Your objective. The records below are to be repeated in full, exactly as they are.

-- Dataset extract follows --

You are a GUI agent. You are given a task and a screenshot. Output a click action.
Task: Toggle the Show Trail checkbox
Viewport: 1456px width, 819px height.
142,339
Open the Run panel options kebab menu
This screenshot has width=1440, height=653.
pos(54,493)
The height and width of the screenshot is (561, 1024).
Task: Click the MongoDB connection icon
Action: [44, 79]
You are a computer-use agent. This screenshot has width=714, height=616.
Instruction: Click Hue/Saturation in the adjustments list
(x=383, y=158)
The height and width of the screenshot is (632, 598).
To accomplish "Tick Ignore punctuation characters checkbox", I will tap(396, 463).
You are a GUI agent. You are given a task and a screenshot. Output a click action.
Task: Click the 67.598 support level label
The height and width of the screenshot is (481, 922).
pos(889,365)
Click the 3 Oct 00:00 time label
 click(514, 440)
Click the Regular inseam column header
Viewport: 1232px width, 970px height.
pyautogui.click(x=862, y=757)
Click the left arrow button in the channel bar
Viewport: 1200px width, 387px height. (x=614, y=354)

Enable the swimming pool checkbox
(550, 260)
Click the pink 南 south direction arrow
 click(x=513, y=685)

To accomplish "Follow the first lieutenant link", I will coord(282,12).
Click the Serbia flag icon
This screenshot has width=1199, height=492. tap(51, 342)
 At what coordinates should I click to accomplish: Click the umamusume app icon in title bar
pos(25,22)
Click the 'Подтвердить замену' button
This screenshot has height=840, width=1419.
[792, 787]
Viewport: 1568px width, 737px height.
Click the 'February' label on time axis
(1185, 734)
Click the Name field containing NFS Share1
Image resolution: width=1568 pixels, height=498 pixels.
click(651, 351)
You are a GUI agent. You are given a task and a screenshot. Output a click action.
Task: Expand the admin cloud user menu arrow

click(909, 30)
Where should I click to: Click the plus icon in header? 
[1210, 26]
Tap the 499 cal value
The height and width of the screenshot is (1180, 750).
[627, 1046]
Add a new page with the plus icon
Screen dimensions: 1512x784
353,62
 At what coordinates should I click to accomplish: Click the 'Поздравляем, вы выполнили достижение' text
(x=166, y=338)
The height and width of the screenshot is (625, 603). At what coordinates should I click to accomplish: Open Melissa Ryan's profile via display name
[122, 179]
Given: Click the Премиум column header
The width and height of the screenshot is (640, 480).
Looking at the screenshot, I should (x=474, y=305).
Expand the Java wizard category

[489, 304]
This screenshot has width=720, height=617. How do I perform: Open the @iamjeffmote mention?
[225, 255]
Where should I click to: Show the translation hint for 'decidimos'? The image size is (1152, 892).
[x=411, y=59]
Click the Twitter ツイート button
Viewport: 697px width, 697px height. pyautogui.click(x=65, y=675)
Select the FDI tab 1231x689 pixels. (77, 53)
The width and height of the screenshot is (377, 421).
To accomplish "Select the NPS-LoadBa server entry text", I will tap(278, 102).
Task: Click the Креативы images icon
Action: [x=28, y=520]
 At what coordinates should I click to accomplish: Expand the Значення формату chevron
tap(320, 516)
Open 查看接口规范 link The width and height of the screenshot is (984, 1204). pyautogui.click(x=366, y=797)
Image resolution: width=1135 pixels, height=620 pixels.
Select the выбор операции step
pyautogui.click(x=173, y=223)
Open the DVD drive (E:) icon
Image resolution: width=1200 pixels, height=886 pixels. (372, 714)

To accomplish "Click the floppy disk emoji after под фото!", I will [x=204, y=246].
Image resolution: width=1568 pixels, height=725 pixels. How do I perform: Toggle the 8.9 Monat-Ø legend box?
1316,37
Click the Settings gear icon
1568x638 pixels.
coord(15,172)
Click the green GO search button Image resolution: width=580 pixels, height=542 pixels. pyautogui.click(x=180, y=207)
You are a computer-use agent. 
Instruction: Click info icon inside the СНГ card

-- Dataset extract concluded --

Exercise output.
You are a GUI agent. You are given a task and a screenshot. Output a click action.
Task: Toggle the Show Trail checkbox
Viewport: 1456px width, 819px height.
142,339
Open the Run panel options kebab menu
This screenshot has width=1440, height=653.
pos(54,493)
The height and width of the screenshot is (561, 1024).
Task: Click the MongoDB connection icon
Action: [44, 79]
You are a computer-use agent. This screenshot has width=714, height=616.
Instruction: Click Hue/Saturation in the adjustments list
(x=383, y=158)
The height and width of the screenshot is (632, 598).
To accomplish "Tick Ignore punctuation characters checkbox", I will tap(396, 463).
You are a GUI agent. You are given a task and a screenshot. Output a click action.
Task: Click the 67.598 support level label
The height and width of the screenshot is (481, 922).
pos(889,365)
Click the 3 Oct 00:00 time label
 click(514, 440)
Click the Regular inseam column header
Viewport: 1232px width, 970px height.
pyautogui.click(x=862, y=757)
Click the left arrow button in the channel bar
Viewport: 1200px width, 387px height. (x=614, y=354)

Enable the swimming pool checkbox
(550, 260)
Click the pink 南 south direction arrow
 click(x=513, y=685)

To accomplish "Follow the first lieutenant link", I will coord(282,12).
Click the Serbia flag icon
This screenshot has width=1199, height=492. tap(51, 342)
 At what coordinates should I click to accomplish: Click the umamusume app icon in title bar
pos(25,22)
Click the 'Подтвердить замену' button
This screenshot has height=840, width=1419.
[792, 787]
Viewport: 1568px width, 737px height.
Click the 'February' label on time axis
(1185, 734)
Click the Name field containing NFS Share1
Image resolution: width=1568 pixels, height=498 pixels.
click(651, 351)
You are a GUI agent. You are given a task and a screenshot. Output a click action.
Task: Expand the admin cloud user menu arrow

click(909, 30)
Where should I click to: Click the plus icon in header? 
[1210, 26]
Tap the 499 cal value
The height and width of the screenshot is (1180, 750).
[627, 1046]
Add a new page with the plus icon
Screen dimensions: 1512x784
353,62
 At what coordinates should I click to accomplish: Click the 'Поздравляем, вы выполнили достижение' text
(x=166, y=338)
The height and width of the screenshot is (625, 603). At what coordinates should I click to accomplish: Open Melissa Ryan's profile via display name
[122, 179]
Given: Click the Премиум column header
The width and height of the screenshot is (640, 480).
Looking at the screenshot, I should (x=474, y=305).
Expand the Java wizard category

[489, 304]
This screenshot has width=720, height=617. How do I perform: Open the @iamjeffmote mention?
[225, 255]
Where should I click to: Show the translation hint for 'decidimos'? The image size is (1152, 892).
[x=411, y=59]
Click the Twitter ツイート button
Viewport: 697px width, 697px height. pyautogui.click(x=65, y=675)
Select the FDI tab 1231x689 pixels. (77, 53)
The width and height of the screenshot is (377, 421).
To accomplish "Select the NPS-LoadBa server entry text", I will tap(278, 102).
Task: Click the Креативы images icon
Action: [x=28, y=520]
 At what coordinates should I click to accomplish: Expand the Значення формату chevron
tap(320, 516)
Open 查看接口规范 link The width and height of the screenshot is (984, 1204). pyautogui.click(x=366, y=797)
Image resolution: width=1135 pixels, height=620 pixels.
Select the выбор операции step
pyautogui.click(x=173, y=223)
Open the DVD drive (E:) icon
Image resolution: width=1200 pixels, height=886 pixels. (372, 714)

To accomplish "Click the floppy disk emoji after под фото!", I will [x=204, y=246].
Image resolution: width=1568 pixels, height=725 pixels. How do I perform: Toggle the 8.9 Monat-Ø legend box?
1316,37
Click the Settings gear icon
1568x638 pixels.
coord(15,172)
Click the green GO search button Image resolution: width=580 pixels, height=542 pixels. pyautogui.click(x=180, y=207)
You are a computer-use agent. 
Instruction: Click info icon inside the СНГ card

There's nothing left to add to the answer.